What the task asks: Except for the pictures, output the records in full and exactly.

________

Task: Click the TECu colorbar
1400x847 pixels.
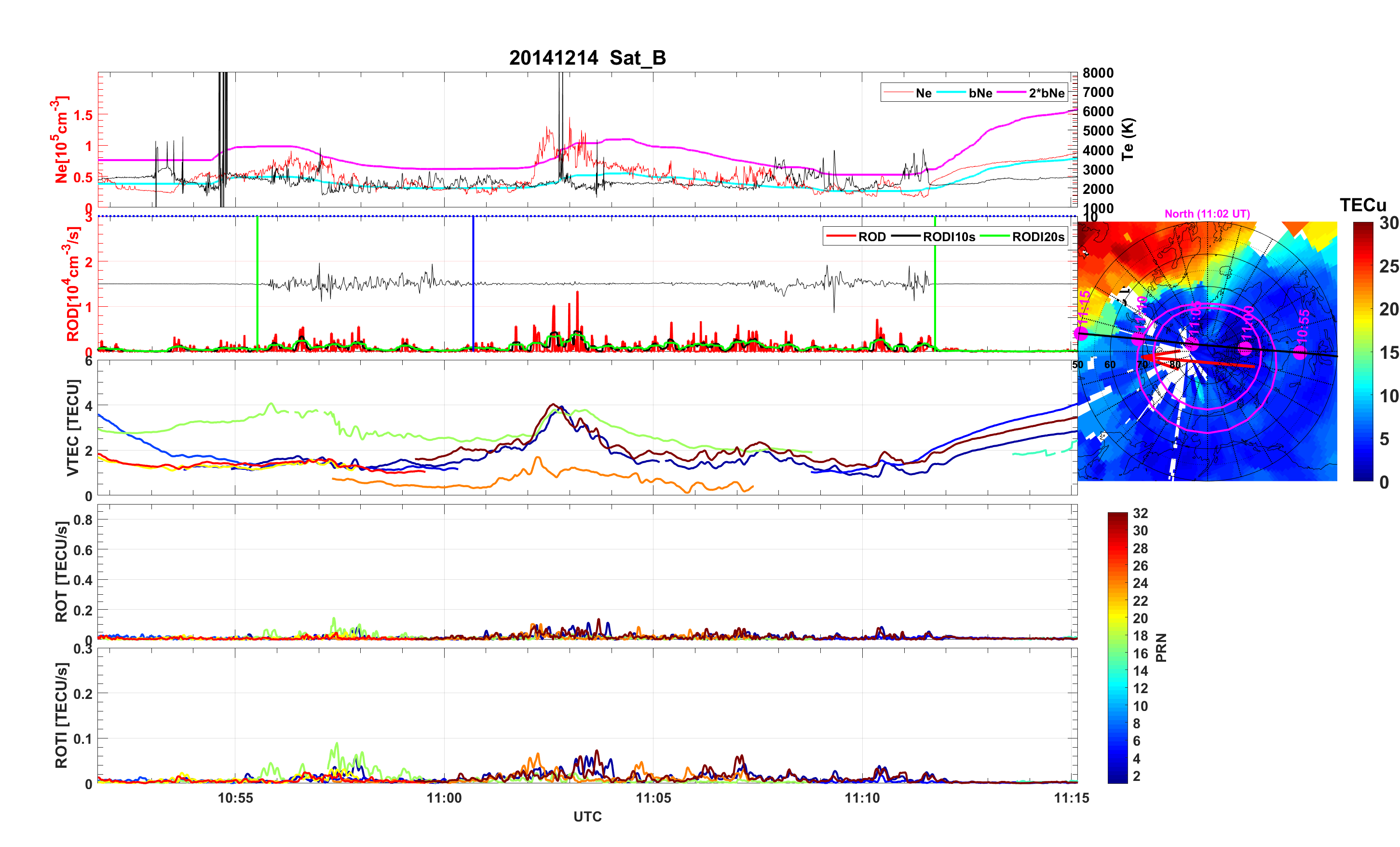Action: point(1362,351)
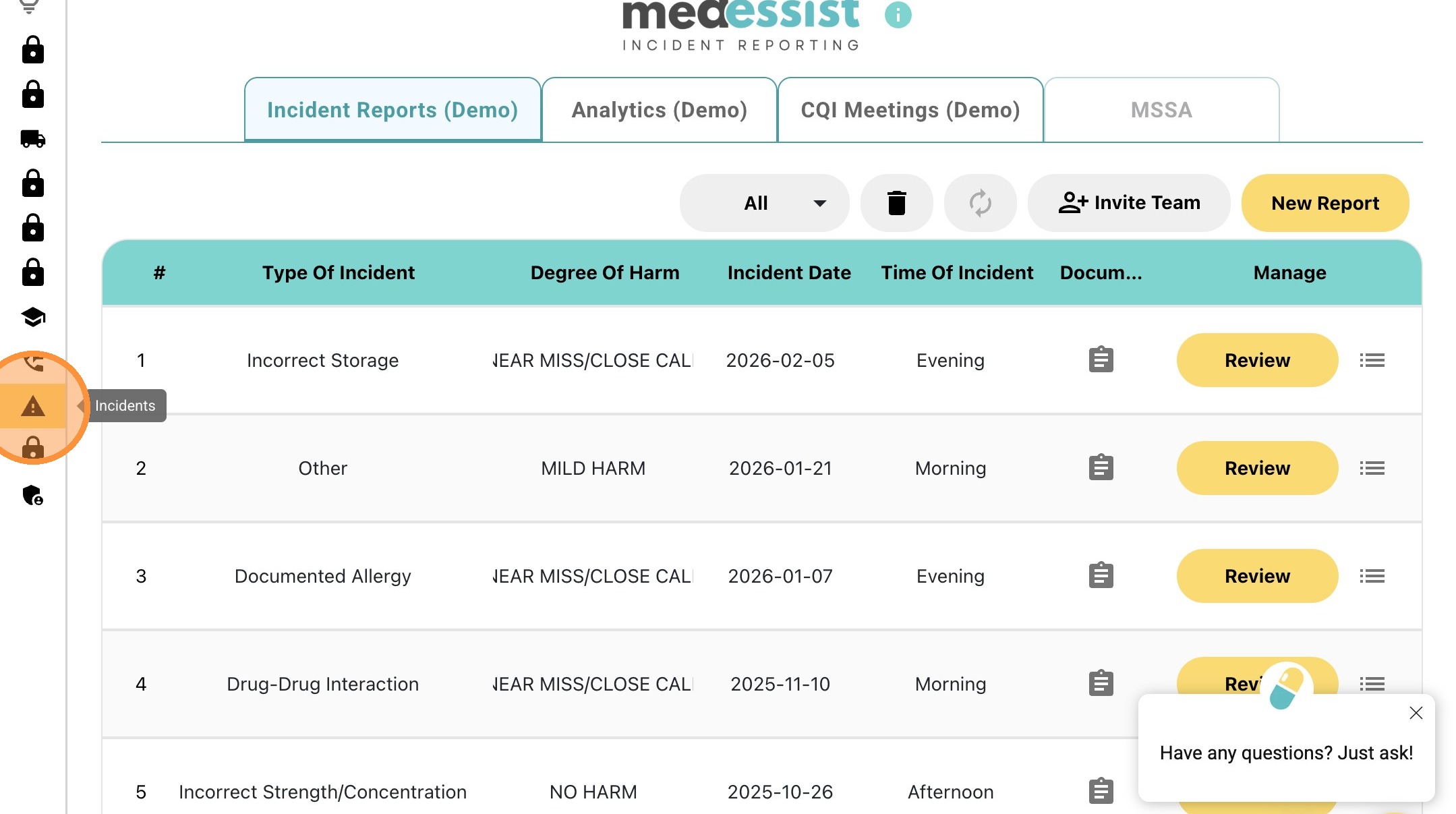1456x814 pixels.
Task: Expand list options for Incorrect Storage row
Action: click(x=1372, y=360)
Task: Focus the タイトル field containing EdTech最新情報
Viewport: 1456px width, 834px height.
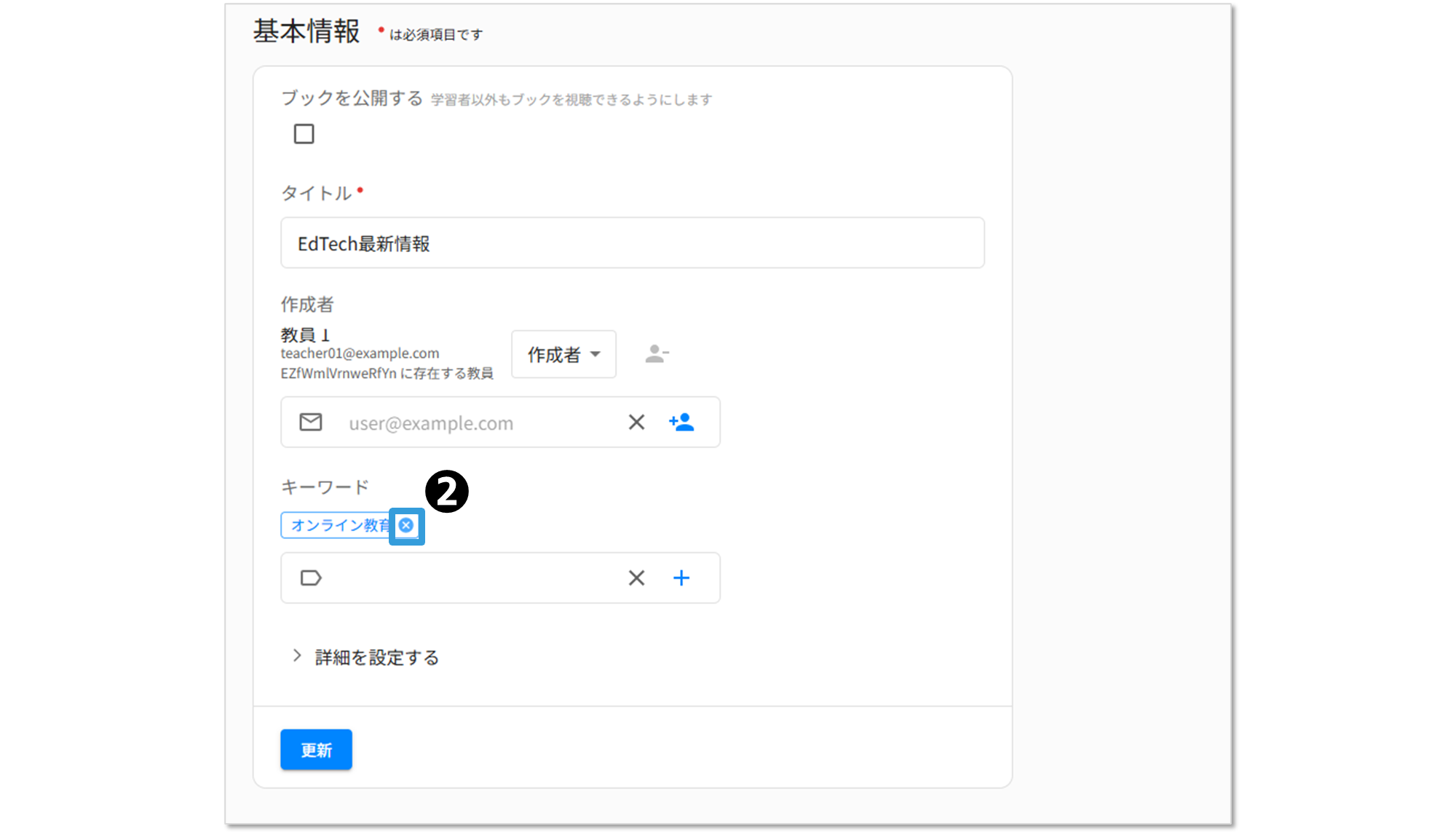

________

Response area:
Task: Click the TECu colorbar
1400x847 pixels.
Action: point(1362,351)
1456x814 pixels.
Task: Expand list options for Incorrect Storage row
Action: click(x=1372, y=360)
Task: Focus the タイトル field containing EdTech最新情報
Viewport: 1456px width, 834px height.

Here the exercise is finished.